Prototype app to extract microformats from blog posts

4:47 pm in Blog by Vangelis Banos

BlogForever aims to aggregate, preserve, manage & disseminate blogs and one of the ways to achieve this goal is to extract pieces of information omitted by current web archiving methods & solutions. One of the emerging standards used to enrich web content with extra information is Microformats. BlogForever aims to harness information encoded in Microformats to improve all aspects of blog archives.

About Microformats

Microformats are a way of adding simple markup to human-readable data items such as events, contact details or locations, on web pages, so that the information in them can be extracted by software and indexed, searched for, saved, cross-referenced or combined.

More technically, they are items of semantic markup, using just standard “plain old semantic (X)HTML” (i.e. “POSH“) with a set of common class-names and “rel” values. They are open and available, freely, for anyone to use.

Source: http://microformats.org/wiki/introduction

Microformats extractor prototype application

During our work on blog data model, AUTH has developed a prototype Java application in order to extract Microformats from blog posts. This application uses Any23 library. Usage:

  1. You must have Sun Java installed in your computer
  2. Download source code + binary
  3. Unzip
  4. Execute     ./Extractor URL -o outputfile.xml

Sample output for a random wordpress.com post: http://rachaeljames.wordpress.com/2011/06/27/the-tree-of-life/

  • RDF XML output file: rachaeljames.xml.zip
  • Examining the output XML file, one can find interesting elements such as the following which uses the XFN microformat.
<rdf:Description rdf:nodeID="node163o96nfgx12">

<rdf:type rdf:resource="http://xmlns.com/foaf/0.1/Person"/>

<mePage xmlns="http://vocab.sindice.com/xfn#" rdf:resource="http://rikkicheri.blogspot.com/"/>

</rdf:Description>

Results from this prototype will be useful for the definition of the Blog data model as well as the development of the optimal blog content aggregation techniques.

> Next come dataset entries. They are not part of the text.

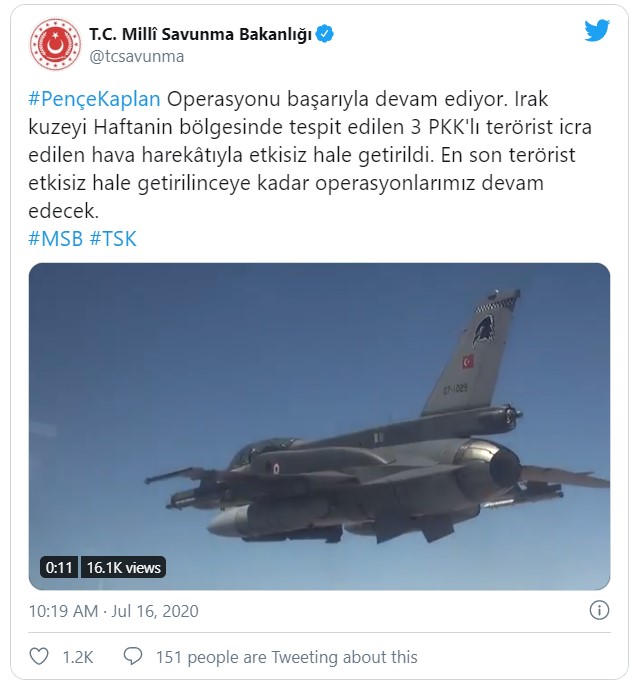Screen dimensions: 638x690
Task: Click the 0:11 video duration badge
Action: (x=59, y=568)
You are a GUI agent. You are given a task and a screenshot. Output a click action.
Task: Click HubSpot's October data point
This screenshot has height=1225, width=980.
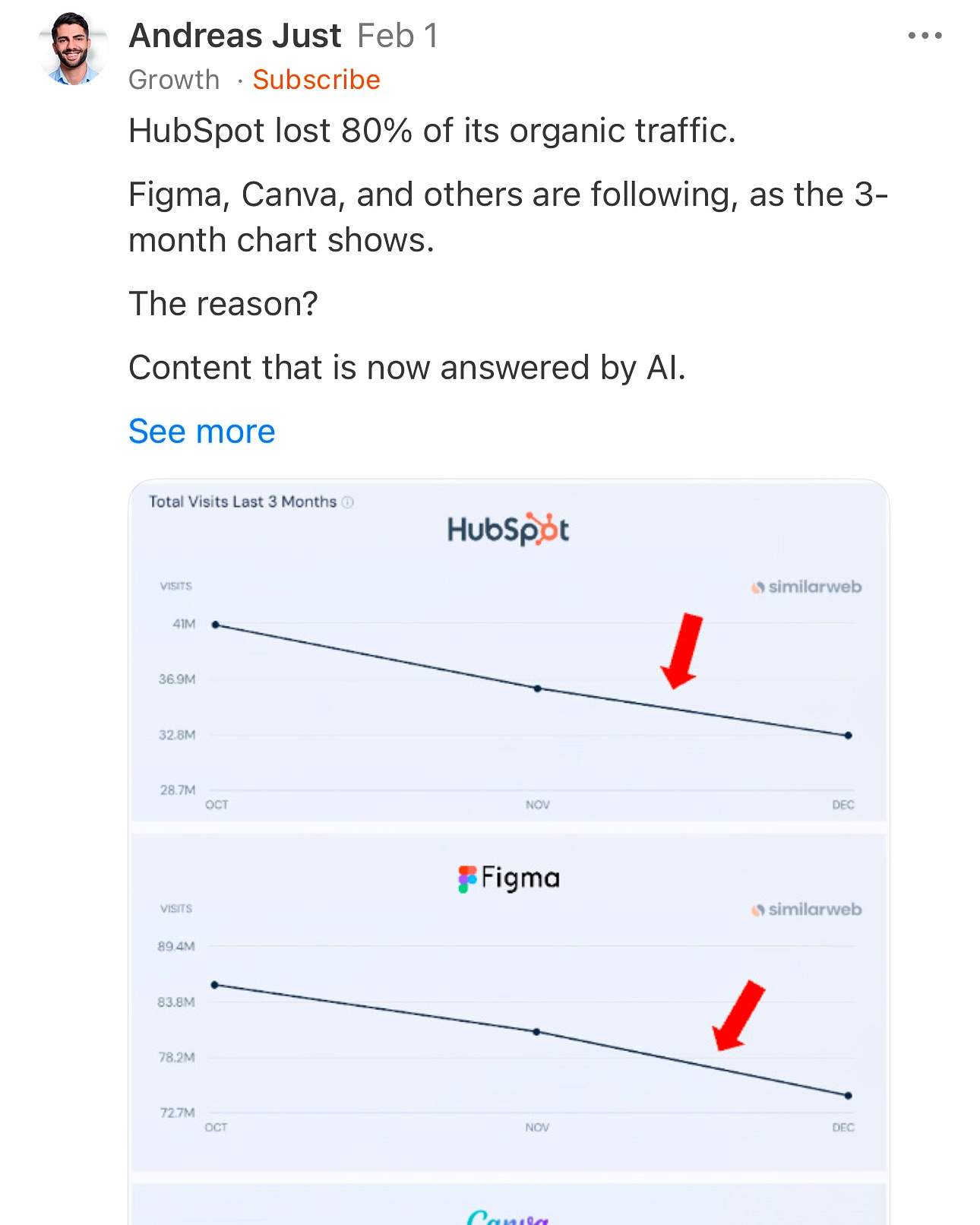[x=216, y=625]
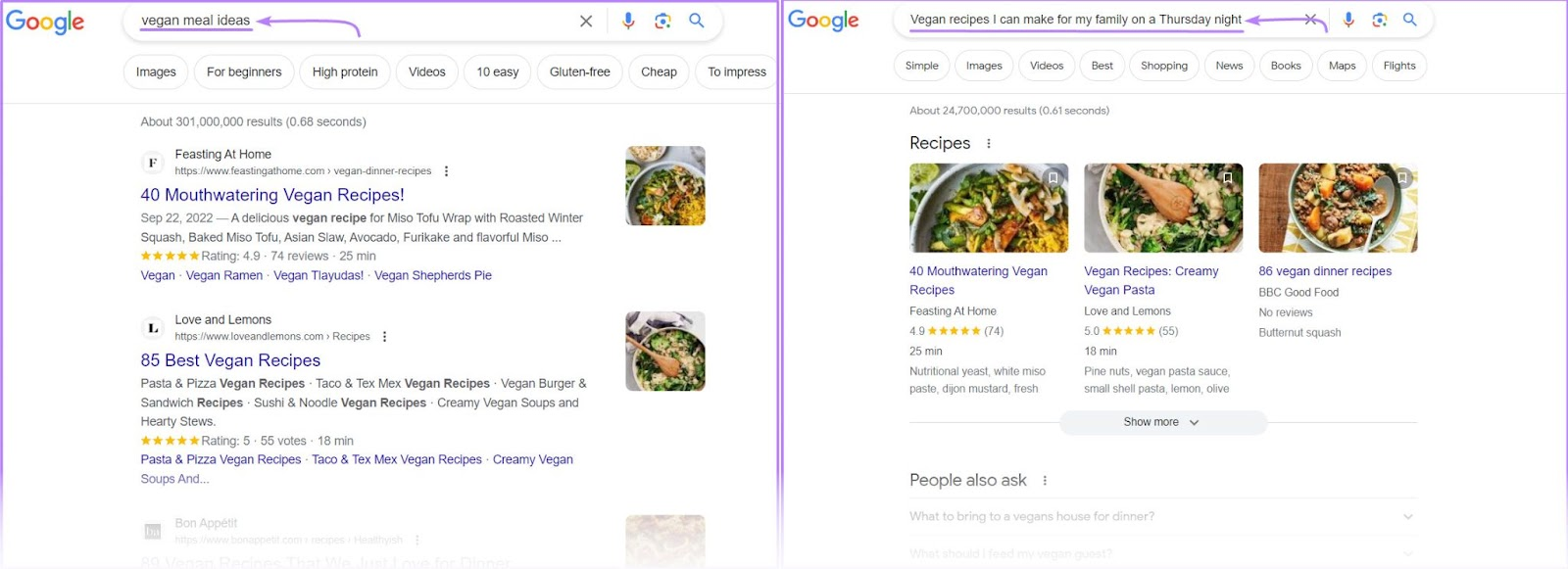Click the voice search microphone icon on the left

[x=626, y=20]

Microformats extractor has been developed by Manuel Schinas, student at AUTH.

Future Work

Microformats is not the only way to enrich web page content. Recently, Microsoft, Google & Yahoo agreed on a new standard called Microdata & created schema.org. Since blogs generally use this kind of technologies, BlogForever will monitor the exciting new developments in this area in order to create the best possible solution for blog preservation, management & exploitation.